» TASK GOAL: Search the records below for "MaxPreps" and copy every line it turns up in.

--- START ---

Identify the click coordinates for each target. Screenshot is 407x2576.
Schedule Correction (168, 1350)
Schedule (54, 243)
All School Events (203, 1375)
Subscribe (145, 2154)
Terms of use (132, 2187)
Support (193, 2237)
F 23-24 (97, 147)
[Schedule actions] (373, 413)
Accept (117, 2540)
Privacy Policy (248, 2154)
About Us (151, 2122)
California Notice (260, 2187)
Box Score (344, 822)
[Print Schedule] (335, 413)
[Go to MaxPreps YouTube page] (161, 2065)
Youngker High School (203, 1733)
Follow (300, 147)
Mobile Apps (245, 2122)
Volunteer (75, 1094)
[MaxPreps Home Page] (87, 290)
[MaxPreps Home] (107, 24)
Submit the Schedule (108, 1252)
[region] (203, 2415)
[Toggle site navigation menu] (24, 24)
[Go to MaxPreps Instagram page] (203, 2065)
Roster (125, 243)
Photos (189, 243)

--- END ---

» ANSWER BOX:
[Go to MaxPreps YouTube page] (161, 2065)
[MaxPreps Home Page] (87, 290)
[MaxPreps Home] (107, 24)
[Go to MaxPreps Instagram page] (203, 2065)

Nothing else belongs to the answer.